Extracted text:
First Radio Parish Church of America on Sunday broadcast its final TV segment of “Daily Devotions,” a Maine program thought to be the oldest continuous religious broadcast in the nation. It ended after 92 years because it could not raise sufficient funds to pay for staff and technical equipment.
The program, which was run for 18 years by the Rev. David Glusker, formerly of Augusta, aired its final program on WCSH-TV, Channel 6, in Portland and WLBZ-TV, Channel 2, in Bangor.
The Rev. Peter Panagore, who has put together “Daily Devotions” for the past 15 years, announced the program would be shutting down, in a broadcast the previous Sunday titled “The End.”
“It’s been a very, very sad and mournful week,” Panagore said. “I spent most of my time on Facebook talking with people who were concerned. There’s a lot of sadness for a lot of people.”
The 12-member board of trustees of First Radio Parish Church voted last November to end the weekly two-minute broadcasts of uplifting messages because funding from donations wasn’t enough to keep the program going.
“I can’t put my finger on how long we’ve been struggling to stay alive. It’s probably a couple of years,” said Rick Small, chairman of the board of trustees. “It’s not an easy task for nonprofits, especially for religious nonprofits. The day we voted to close the doors was not a happy one for any of us.”
Small said trustees wanted to keep enough money on hand to grant severance pay to Panagore and two part-time employees.
Small is a retired pastor in the United Church of Christ and past director of Good Shepherd Food Bank.
“To write a 20-minute-to-half-hour sermon takes a lot of research, a lot of work,” said Small. “To condense that down to two minutes is very difficult. Peter is just a master at it. He gets his point across. He does it by telling stories. I’m going to miss his wisdom, his sense of humor.”
The website of First Radio Parish Church says, “We seek the sacred in the secular through story telling.”
Brian Cliffe, general manager of WCSH-TV, said: “Obviously, it’s something throughout our history that the stations have been happy to support. This was a decision that was made solely by their board.
“We’ve always enjoyed a terrific working relationship with First Radio Parish Church. I think their board had a very difficult decision to make. Ceasing operations is never easy to do. We’ve been happy to be the outlet for their spiritual message.”
WCSH provided the air time for “Daily Devotions” at no cost and also an office cubicle in the WCSH building on Congress Square in Portland. Panagore wrote and produced the programs himself, using a studio at his home in Boothbay, and also did the photography, often striking views of nature.
“Daily Devotions” was started in 1926 in the WCSH radio studio on the top floor of the former Eastland Hotel. The founder was the Rev. Howard O. Hough, who stayed with the program until 1964. TV broadcasts began shortly after the advent of television in Maine in 1953.
The time slot for “Daily Devotions” gradually shrank over the years. It started as daily broadcasts of four minutes each. The time was cut to two minutes a day when Panagore arrived and then, two years ago, the program was changed from daily broadcasts to one broadcast a week on Sunday mornings. The broadcast time for “Daily Devotions” also was moved back from 6:15 a.m. to 5:15 a.m.

Raw data:
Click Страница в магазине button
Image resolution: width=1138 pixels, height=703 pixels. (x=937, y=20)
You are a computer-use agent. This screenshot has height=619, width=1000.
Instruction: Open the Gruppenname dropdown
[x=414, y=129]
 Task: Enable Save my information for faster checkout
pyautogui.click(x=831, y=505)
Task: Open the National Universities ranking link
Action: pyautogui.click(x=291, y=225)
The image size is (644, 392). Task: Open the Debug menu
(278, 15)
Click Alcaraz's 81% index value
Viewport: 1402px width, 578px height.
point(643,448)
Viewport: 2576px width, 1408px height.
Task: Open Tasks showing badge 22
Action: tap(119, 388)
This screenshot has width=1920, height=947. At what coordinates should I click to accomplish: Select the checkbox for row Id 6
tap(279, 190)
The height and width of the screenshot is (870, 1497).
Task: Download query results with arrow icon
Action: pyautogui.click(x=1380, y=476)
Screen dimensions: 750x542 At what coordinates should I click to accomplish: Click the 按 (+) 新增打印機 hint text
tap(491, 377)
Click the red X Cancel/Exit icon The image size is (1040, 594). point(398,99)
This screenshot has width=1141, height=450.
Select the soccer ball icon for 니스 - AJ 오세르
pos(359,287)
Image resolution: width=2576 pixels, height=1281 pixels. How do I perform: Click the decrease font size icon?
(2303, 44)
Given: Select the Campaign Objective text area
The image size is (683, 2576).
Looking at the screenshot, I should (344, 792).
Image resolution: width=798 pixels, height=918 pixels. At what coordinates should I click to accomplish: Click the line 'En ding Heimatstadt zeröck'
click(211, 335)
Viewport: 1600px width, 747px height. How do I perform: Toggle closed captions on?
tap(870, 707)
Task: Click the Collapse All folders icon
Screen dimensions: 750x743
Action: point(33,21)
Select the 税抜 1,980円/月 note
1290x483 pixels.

Exercise set:
1) Transcribe everything in the Daily Devotions article from "The website of" down to "by their board.".
2) Which people does the Daily Devotions article mention by name?
3) Answer these from the Daily Devotions article:
(a) How many members sit on the board of trustees of First Radio Parish Church?
(b) In what town is the home studio where Panagore produced the programs?
(c) In what year was "Daily Devotions" started?
The entries have no connection to the Daily Devotions article.

Answers for the exercise:
1)
The website of First Radio Parish Church says, “We seek the sacred in the secular through story telling.”
Brian Cliffe, general manager of WCSH-TV, said: “Obviously, it’s something throughout our history that the stations have been happy to support. This was a decision that was made solely by their board.

2)
The Rev. David Glusker
The Rev. Peter Panagore
Rick Small
Brian Cliffe
The Rev. Howard O. Hough

3)
(a) 12
(b) Boothbay
(c) 1926